Perhaps the biggest sign that I was pregnant came in the form of my inability to handle full days at a theme park once I hit 8wks. Several times by 3:00 my body was just done with the day. Everything hurt, everything sucked, and all I wanted was to curl up and sleep for a year. Another Food & Wine festival just out of my reach! At least there were Belgium waffles to drown my sorrows in.
Despite all of this, however, it’s been really hard for me to believe I’m pregnant. I know I am, since I’m already showing and I’ve felt miserable for three months, but it’s not really clicking in my brain that I’m going to be a mom to two. It’s just been difficult to comprehend this time around. It’s a calmer, less dramatic pregnancy and conception, and sometimes I really have to stop and force myself to believe that there’s a small human inside of me. Lila loves to pull up my shirt and point at my belly and yell “Baby!” She even pointed at the ultrasound screen the other day and declared “Baby!” as well. So I think she’s understanding and comprehending as much as her little mind can. I hope. If she can do it I should start believing it soon too.
Friday was our 12wk appointment and the first time we were going to hear the baby with the Doppler. So I thought. I endured the most nerve wracking few minutes as our doctor went over my belly with the Doppler and only found my heartbeat. She was great at telling me to calm down, and managed to hear it very, very briefly (for about a second).
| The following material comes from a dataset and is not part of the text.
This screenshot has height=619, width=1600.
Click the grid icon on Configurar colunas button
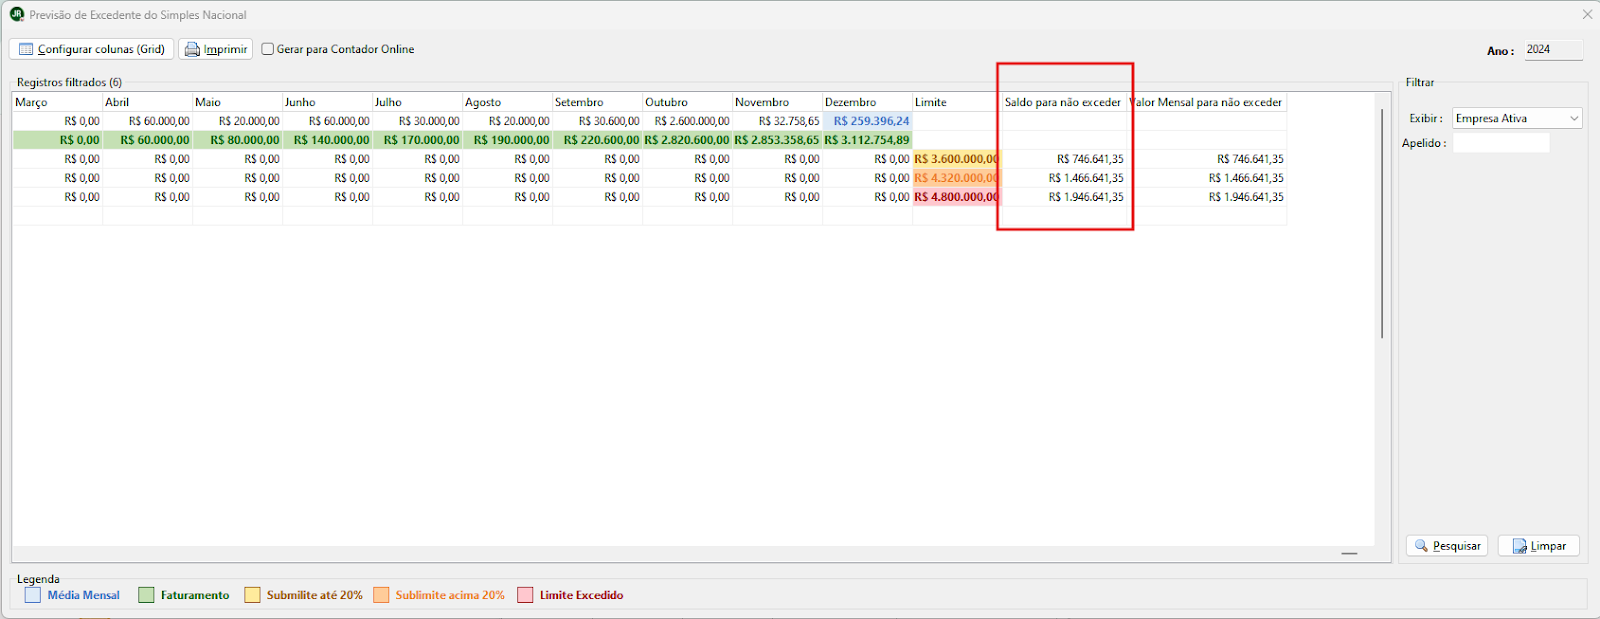click(x=26, y=49)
But since she’s a total sweetheart and could see I was about to cry told me she would take me to ultrasound so I could see and hear it for myself. We got in there, and baby popped right up on screen. After a bit of maneuvering, the little flicker of its heart appeared and eventually we got the sound. 152 bpm. Apparently I have an anterior placenta. Meaning that instead of implanting towards the back (closer to the spine) and growing in front of the placenta, the baby implanted near the front and is growing behind it. Which the doctor assured me was fine, it just will make it harder to feel movement and find the hb. And, as the ultrasound picture shows, baby wasn’t being cooperative anyways. Its head is turned away from of us and its laying curled up on its stomach. You can see the bottom of its feet and the curve of its spine. This one is not fond of showing off the way Lila was!! It just wanted to sleep and be left alone.
Once we heard the heartbeat and knew for sure the baby was doing well, Jason and I finally decided to go public with our exciting baby news. I had wanted to do a fun birth announcement that was a little creative and different and involved Lila. I thought of the “bun in the oven” idea after seeing the Halloween costume of a pregnant woman as an oven. Lila was a perfect model! She even resisted trying to eat the cinnamon bun until after I finished taking pictures, so I rewarded her with half of it. Writing the date on that bun was way way harder than it ever should have been, but I’m super proud of the whole outcome!
In conclusion: Baby is .49 oz, 2 . 1 inches and is the size of a plum. I’m +2 lbs from pre-pregnancy weight (which!! Was the same as my LAST pre-pregnancy weight! Just in time!) and I’m craving cookies and spinach fruit smoothies. I have no idea if it’s a boy or a girl, but any time someone says they hope it’s a boy or ask if I hope it’s a boy I vindictively want it to be a girl (which probably means it will be a boy). Really though, we’d be ecstatic either way. A boy would be great, but having a sister close in age would be fun for Lila. So either or! We find that out November 30th. I’m 12wks 4days and I’m due on May 6, 2014. Welcome back to my blog!